3–10 seconds per page on a typical modern laptop, plus a one-time ~5 second model download the first time you use a language. A 50-page document at 5 seconds/page takes ~4 minutes total. Older devices and phones are slower (10–15 seconds per page), but everything runs in the background while you keep using your browser.

Will the output PDF look the same as the original?

Yes. The original page image is preserved exactly — OCR adds an invisible text layer underneath the pixels, the same way Adobe's Searchable Image output does. Visually, the PDF is identical to the source. The difference: now you can select, copy, and search the text.
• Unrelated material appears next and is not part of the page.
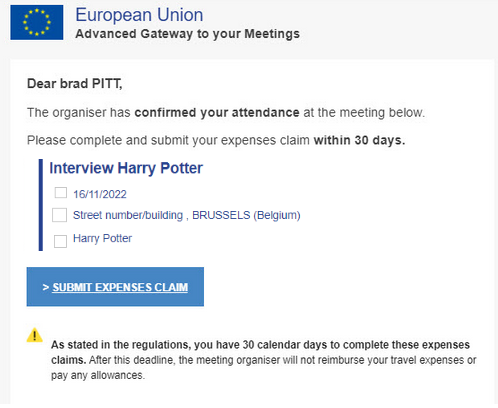
Task: Tick the checkbox beside the Brussels address
Action: click(59, 215)
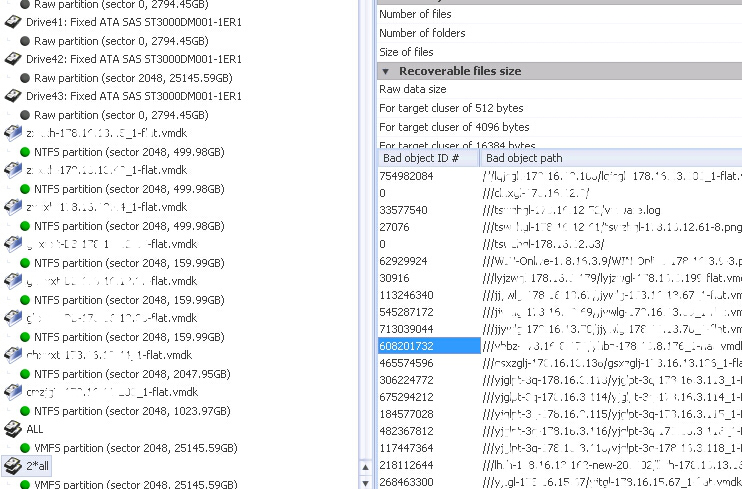The width and height of the screenshot is (742, 489).
Task: Select the Drive42 disk icon
Action: (x=13, y=59)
Will the file get bigger after OCR?

Marginally. The invisible text layer adds a small fraction (typically 1–5%) of the source's size — much less than rasterising would, and far less than converting to Word and back. For a 10 MB scanned PDF, expect a ~10.2–10.5 MB output.

Can I OCR a PDF on my iPhone or Android phone?

Yes. The OCR runs in your phone's browser — Safari on iOS, Chrome on Android. Long documents take longer than on a desktop (phone CPUs are slower) but everything works the same. The OCR'd PDF saves directly to Files (iOS) or Downloads (Android).

What if my PDF is already searchable?

OCR will still run, but adds a redundant text layer underneath the existing one — slightly larger file with no functional gain. Test first: open the PDF, try Ctrl+F or click to select text. If it works, the PDF is already searchable and you can skip this tool.

Can I OCR a password-protected PDF?

Filoraio handles owner-restricted PDFs (printing/copying locks) automatically. For PDFs with user passwords (encryption requiring a password to open), unlock the file first with our Unlock PDF tool, then OCR the unlocked output here.

Can the OCR'd text be edited?

The text is searchable and copyable in any PDF reader — you can Ctrl+F to find it, select it with your cursor, and Cmd+C/Ctrl+C to paste into another app. To edit it visibly inside the PDF itself, run the output through our PDF to Word tool for a fully editable .docx version.

What's the maximum PDF I can OCR?

There's no hard cap. The OCR runs in your browser's memory — the practical limit is your device's RAM. Most browsers handle 100–200 page documents without issue. For very long scans (500+ pages), the limit is patience: ~50 minutes of processing at 6 seconds per page.

Will OCR work on handwritten text?

Our OCR recognises *printed* text — handwriting is a different machine-learning problem with its own dedicated tools (HTR, or Handwritten Text Recognition). Some very neat block-printing might be recognised, but cursive and typical handwriting will produce garbled output. For handwritten documents, dedicated HTR services like Transkribus are the right tool.